Use hive merge files
Hive queries are parsed into map only and map reduce job. In a hive script there will lots of hive queries. Assume one of your queries is parsed to a mapreduce job and the output files from the job are very small, say 10 mb. In such a case the subsequent query that consumes this data may generate more number of map tasks and would be inefficient. If you have more jobs on the same data set then all the jobs will get inefficient. In such scenarios if you enable merge files in hive, the first query would run a merge job at the end there by merging small files into  larger ones. This is controlled
using the following parameters

hive.merge.mapredfiles=true
hive.merge.mapfiles=true (true by default in hive)

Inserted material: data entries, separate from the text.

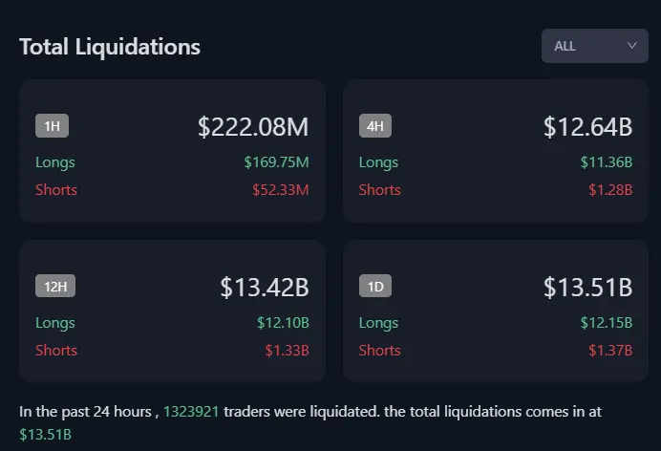Click the $13.42B twelve-hour total
The height and width of the screenshot is (451, 661).
[x=265, y=287]

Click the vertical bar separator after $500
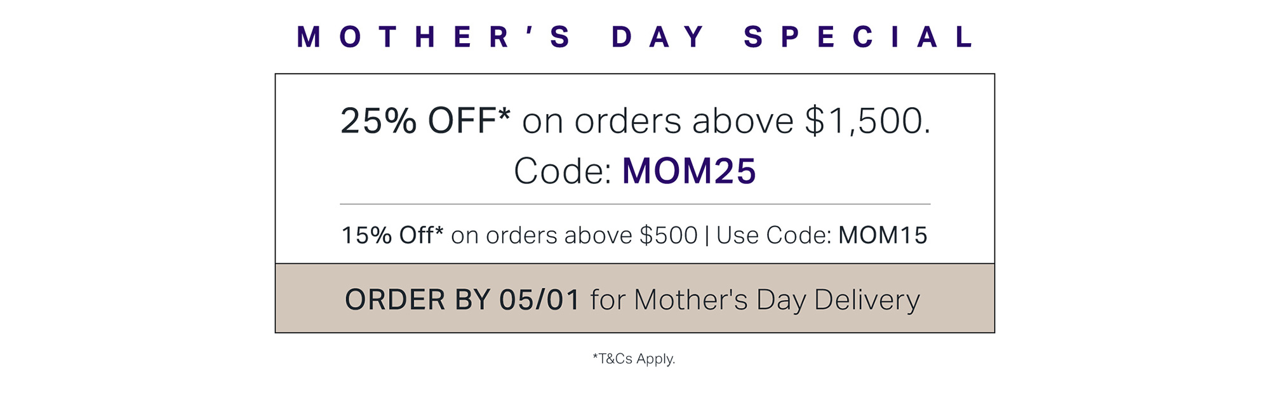pos(707,235)
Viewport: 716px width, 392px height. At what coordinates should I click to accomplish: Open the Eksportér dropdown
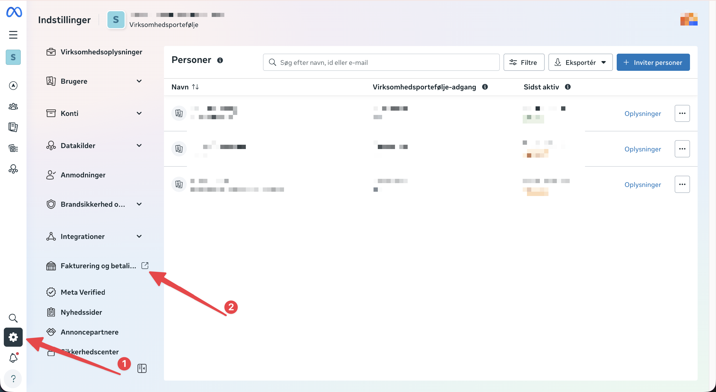(x=580, y=62)
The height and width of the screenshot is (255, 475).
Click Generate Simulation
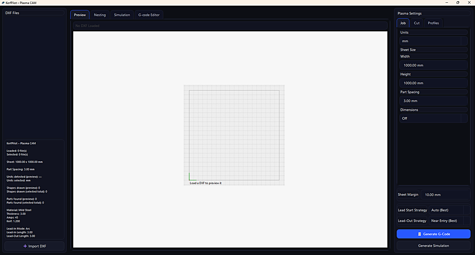point(433,246)
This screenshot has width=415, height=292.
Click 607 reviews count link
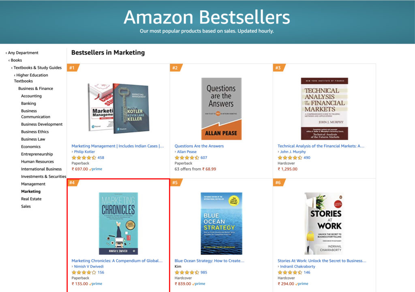tap(203, 158)
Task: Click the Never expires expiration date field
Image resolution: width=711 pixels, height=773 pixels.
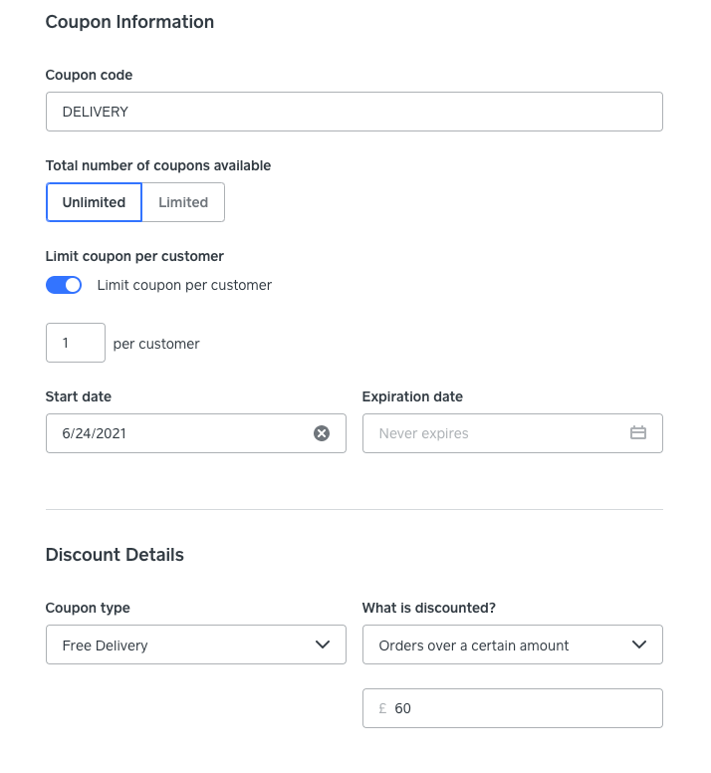Action: pos(493,433)
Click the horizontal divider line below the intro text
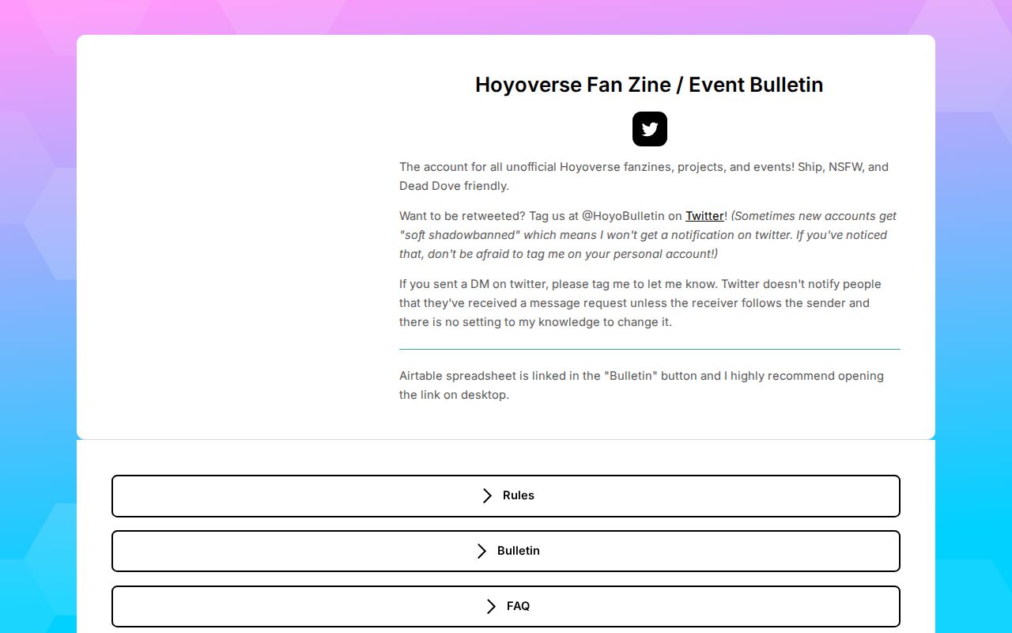Screen dimensions: 1012x633 [649, 348]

For more control over merge files you can tweak these properties as well
hive.merge.size.per.task (the max final size of a file after the merge task)
hive.merge.smallfiles.avgsize (the merge job is triggered only if the average output filesizes is less than the specified value)

The default values for the above properties are
hive.merge.size.per.task=256000000
hive.merge.smallfiles.avgsize=16000000

When you enable merge an extra map only job is triggered, whether this job gets you an optimization or an over head is totally dependent on your use case or the queries.

Join Optimizations
Joins are very expensive.Avoid it if possible. If it is required try to use join optimizations as map joins, bucketed map joins etc


There is still more left on hive query performance optimization, take this post as the baby step. More tobe added on to this post and will be addded soon . :)

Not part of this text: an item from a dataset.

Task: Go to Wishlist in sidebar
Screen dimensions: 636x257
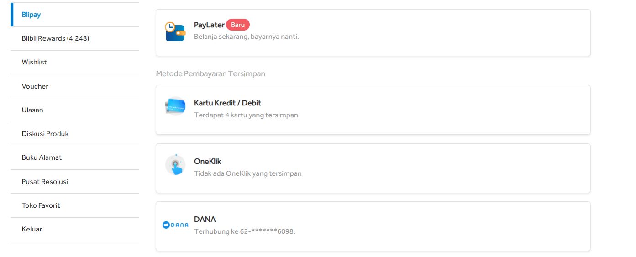Action: pos(74,62)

How to migrate a hive table from one hive instance to another or between hive databases


Hive has the EXPORT IMPORT feature since hive 0.8. With this feature you can export the metadata as well as the data for a corresponding table to a file in hdfs using the EXPORT command. The data is stored in json format. Data once exported this way could be imported back to another database or hive instance using the IMPORT command.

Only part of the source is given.